• What is expected
Return only the lines from the start of the records through the line that contains "Given: Toggle sorting on the Status column", inclusive; leave out all pictures.

• Collected data entries
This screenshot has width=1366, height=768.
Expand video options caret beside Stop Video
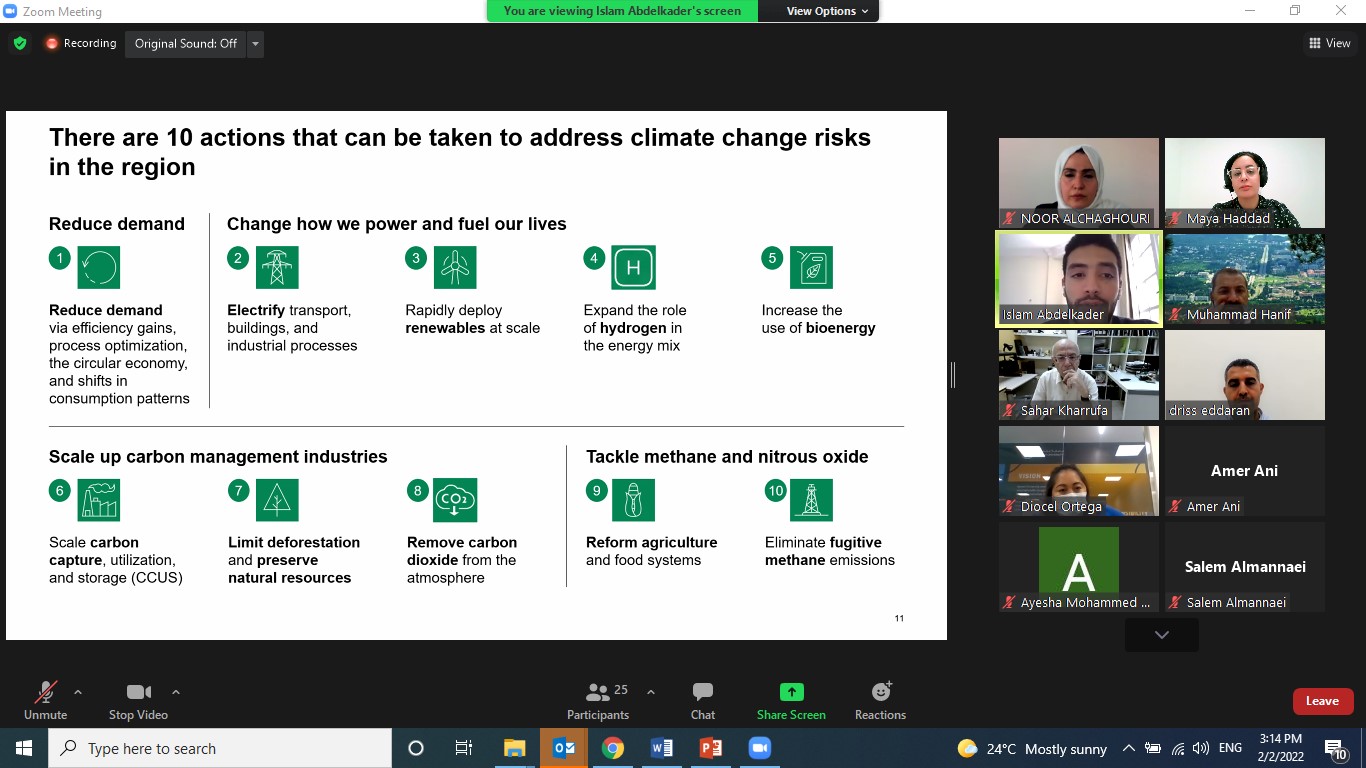(x=176, y=692)
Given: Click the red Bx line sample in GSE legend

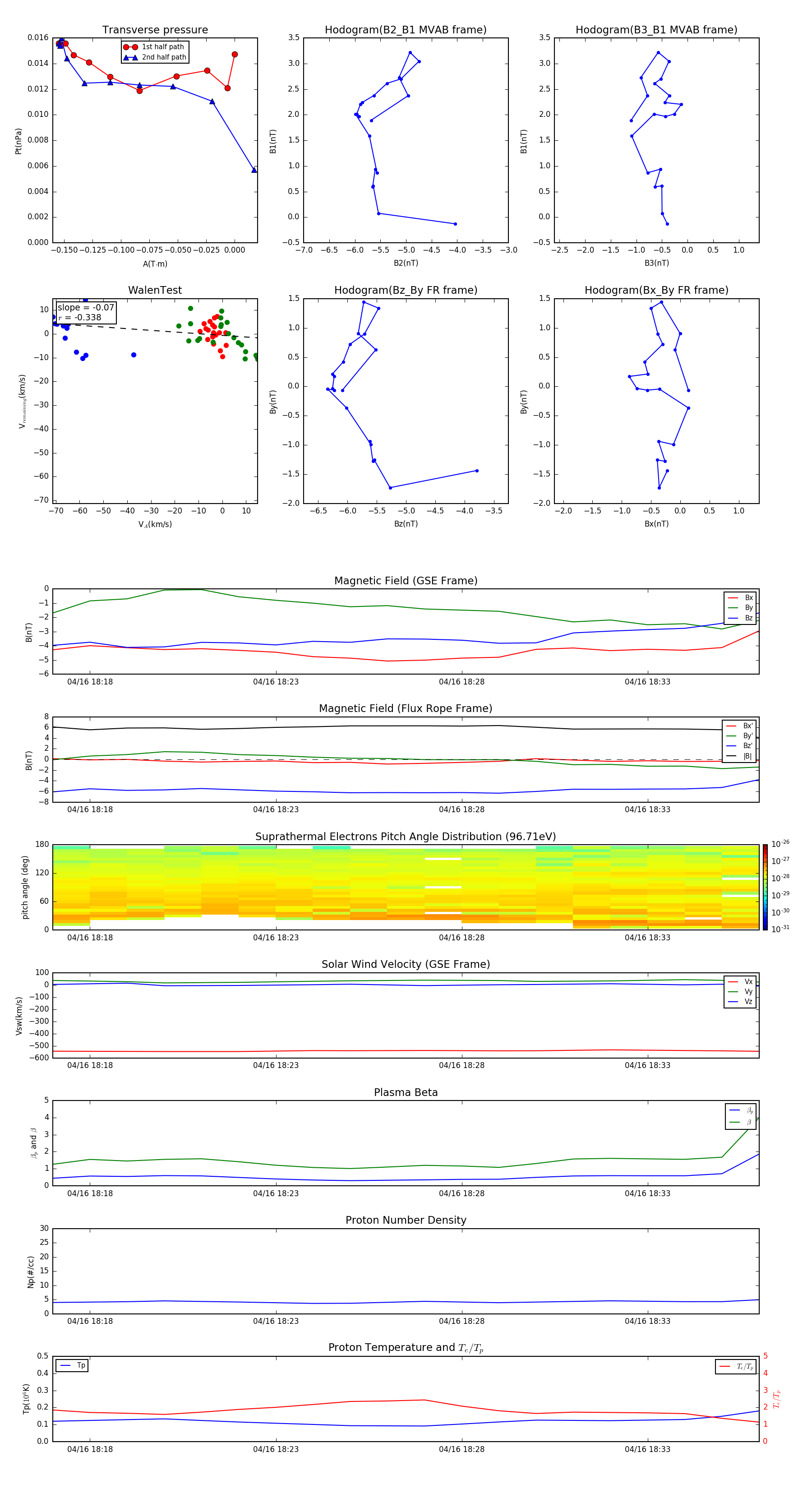Looking at the screenshot, I should 733,598.
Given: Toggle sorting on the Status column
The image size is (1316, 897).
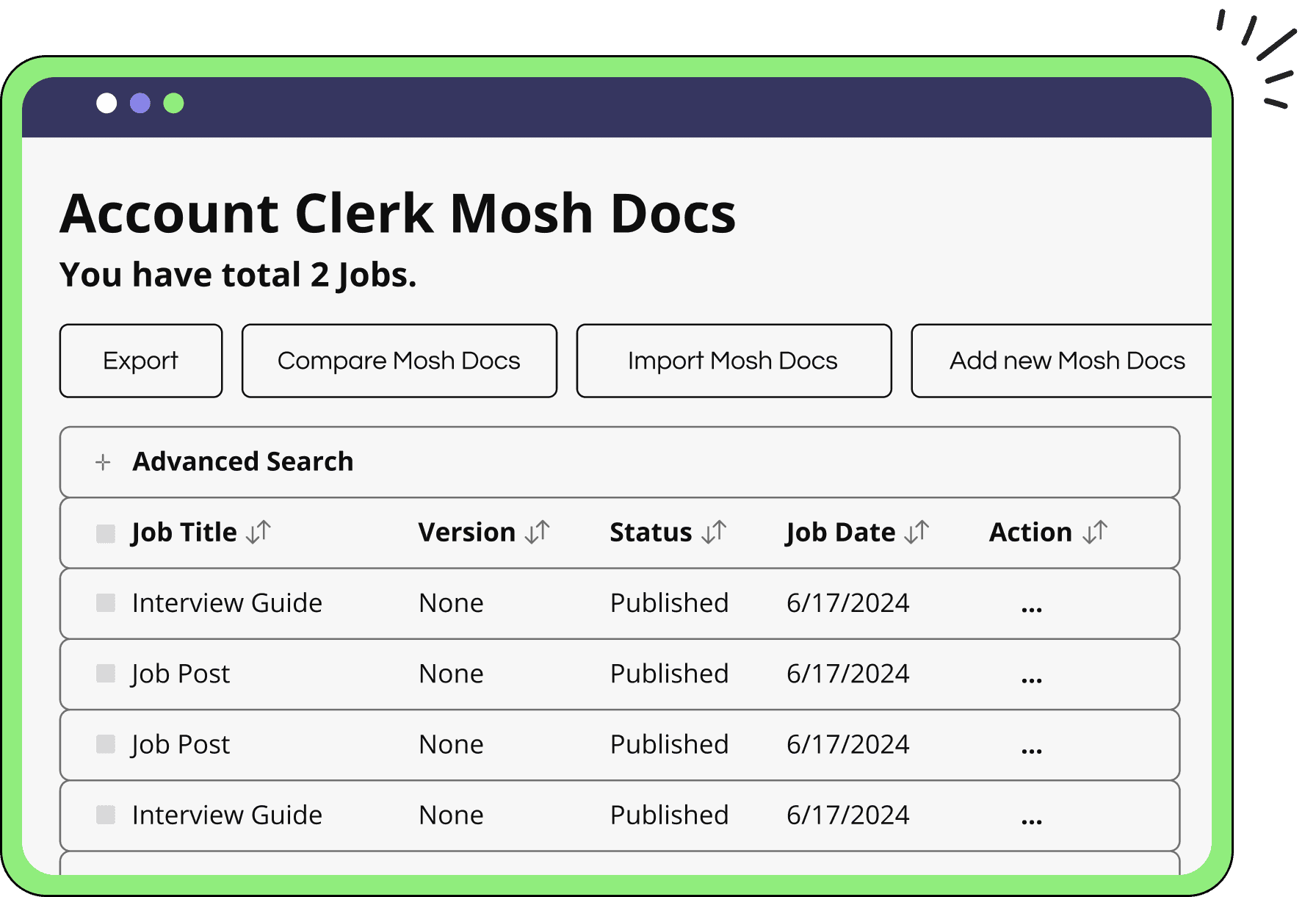Looking at the screenshot, I should click(714, 532).
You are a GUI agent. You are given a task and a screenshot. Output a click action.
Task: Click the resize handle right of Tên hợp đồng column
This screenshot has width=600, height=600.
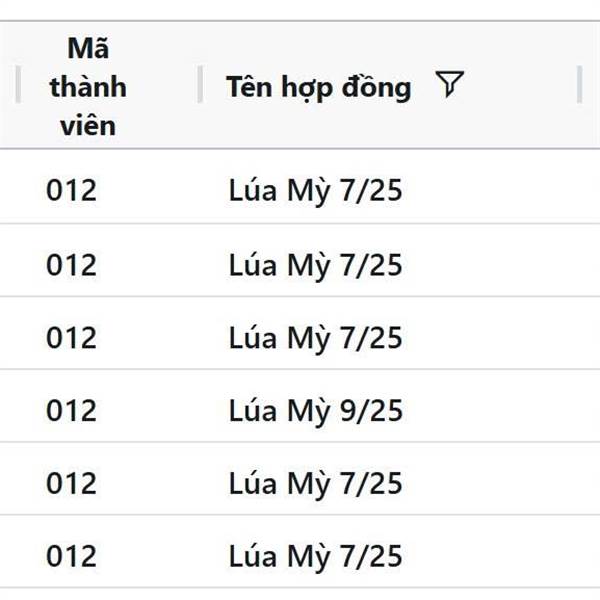579,84
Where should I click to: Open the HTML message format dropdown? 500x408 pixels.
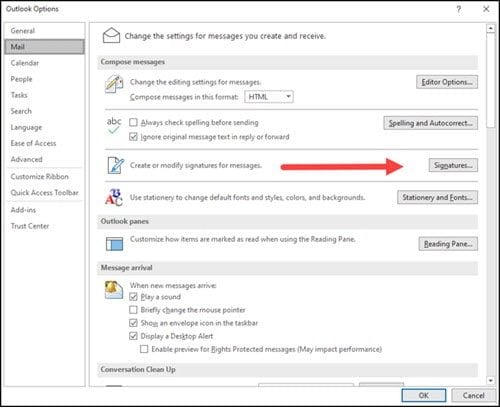tap(269, 97)
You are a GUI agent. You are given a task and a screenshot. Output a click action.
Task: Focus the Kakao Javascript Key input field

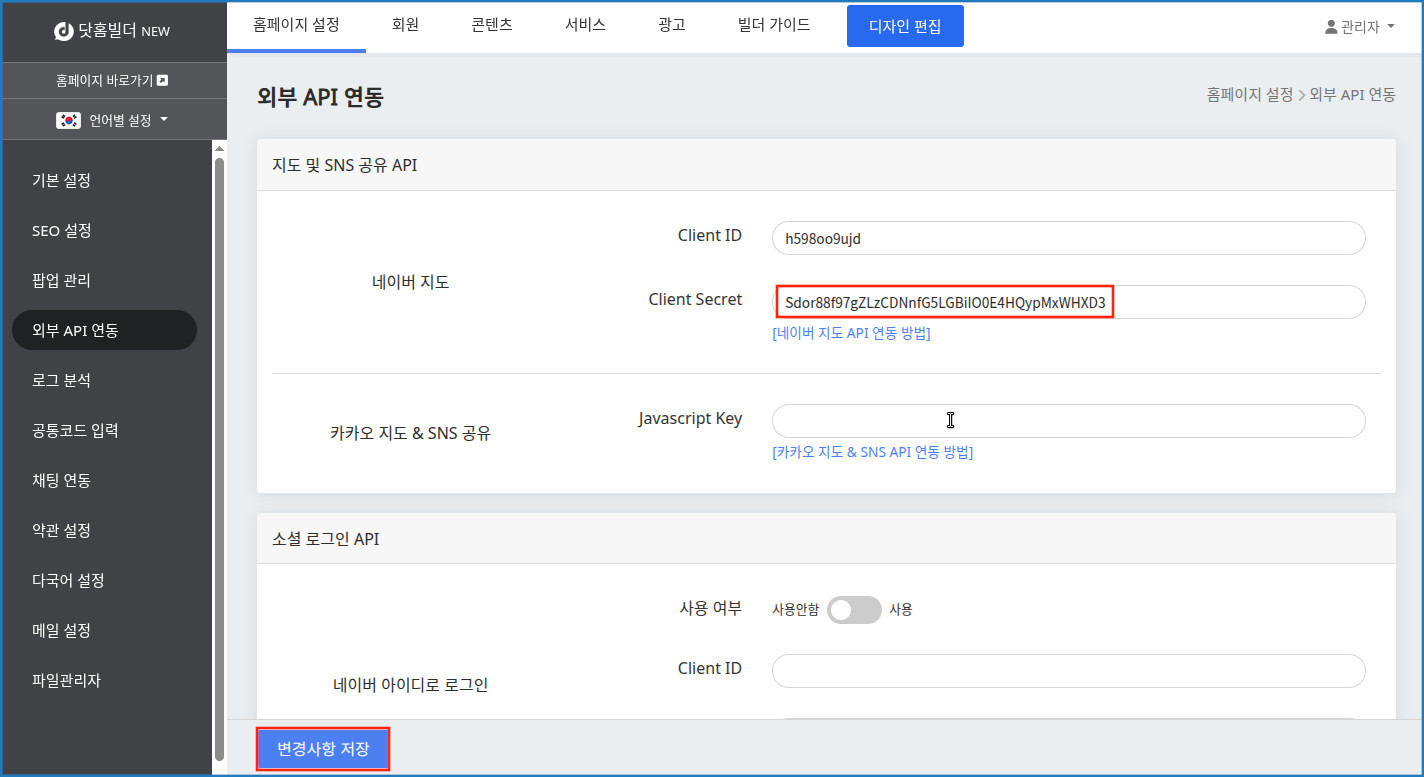[x=1067, y=421]
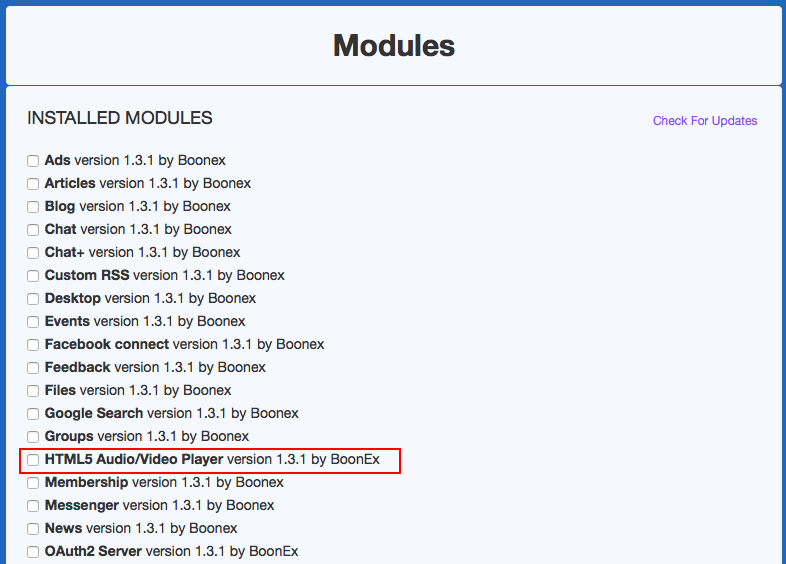Check the News module box

33,529
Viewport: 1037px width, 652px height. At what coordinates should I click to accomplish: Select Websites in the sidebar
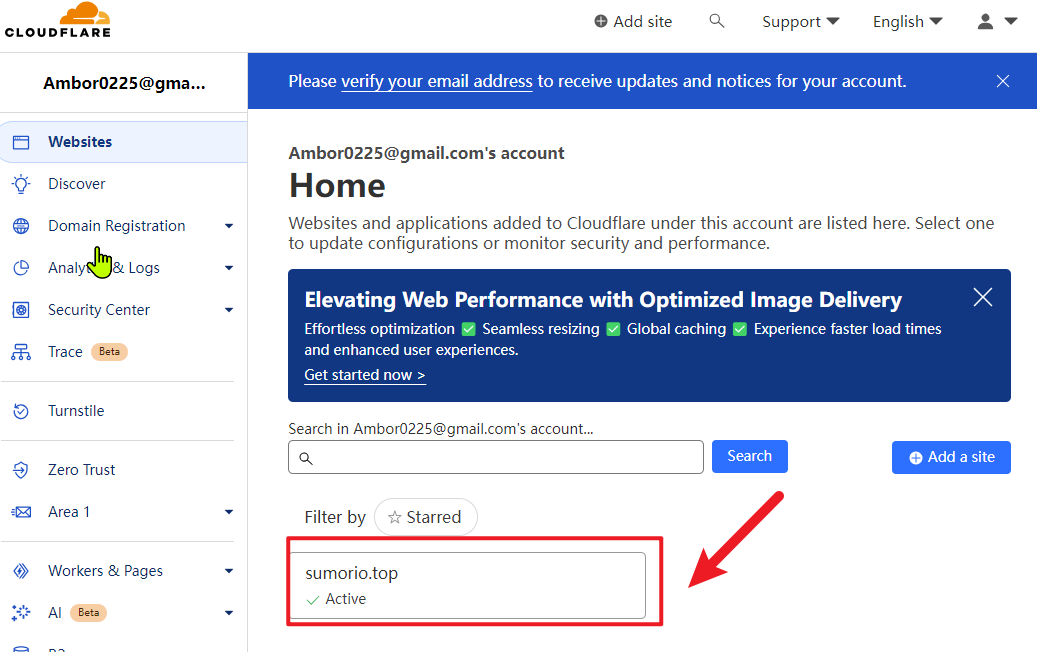pyautogui.click(x=80, y=142)
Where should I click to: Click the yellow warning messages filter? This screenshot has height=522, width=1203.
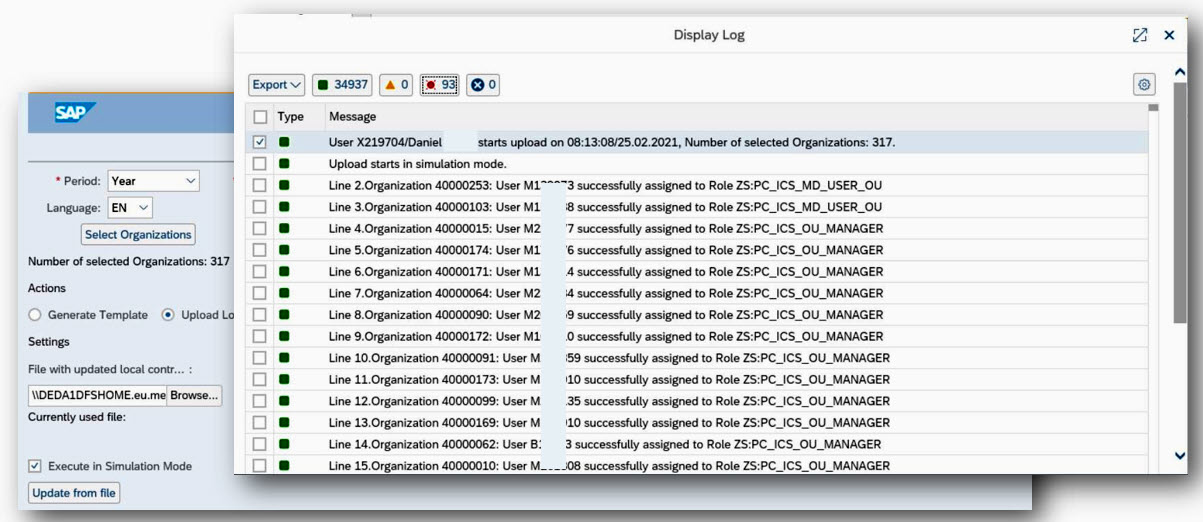(396, 85)
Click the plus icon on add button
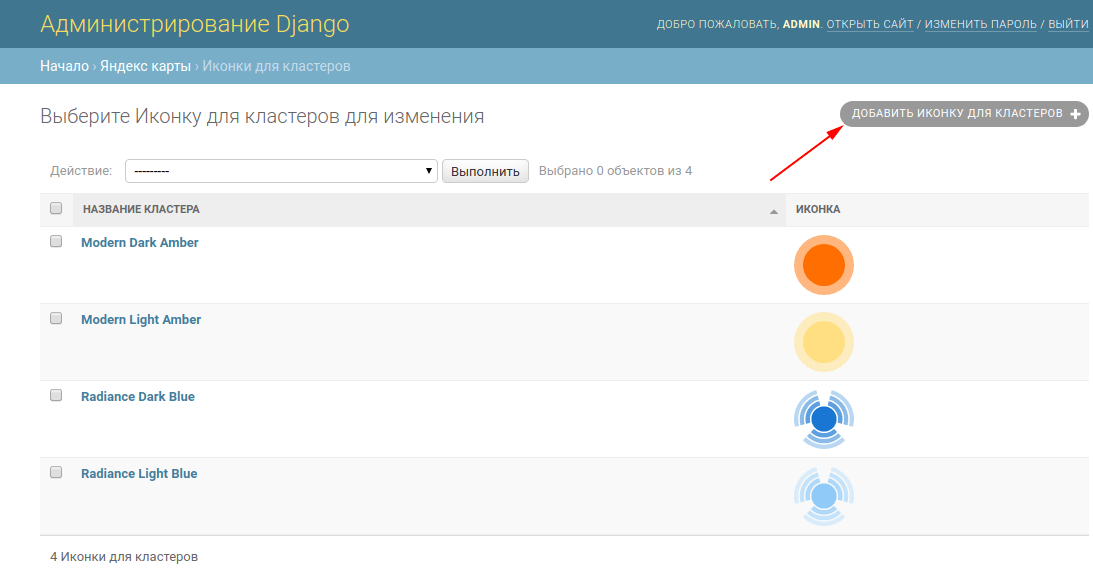Screen dimensions: 1093x575 [1076, 115]
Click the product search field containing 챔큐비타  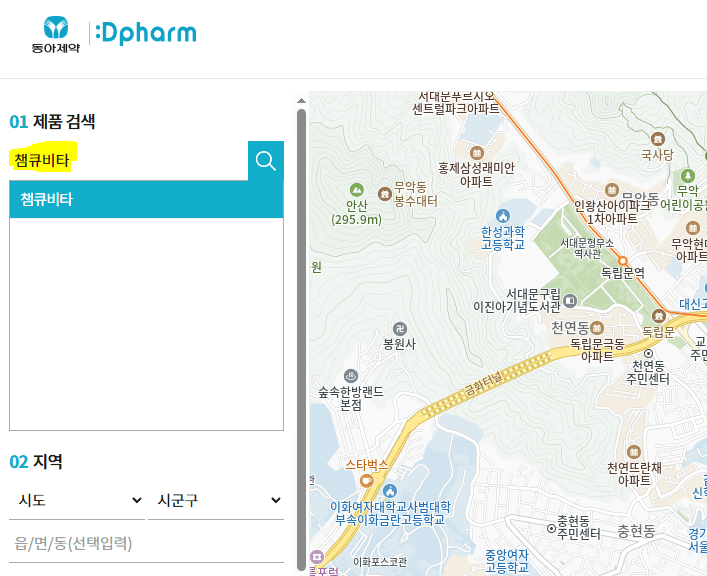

• Final answer
This screenshot has width=1366, height=768.
Expand video options caret beside Stop Video
(x=176, y=692)
Given: Click the red Bx line sample in GSE legend

Looking at the screenshot, I should 733,598.
Given: Toggle sorting on the Status column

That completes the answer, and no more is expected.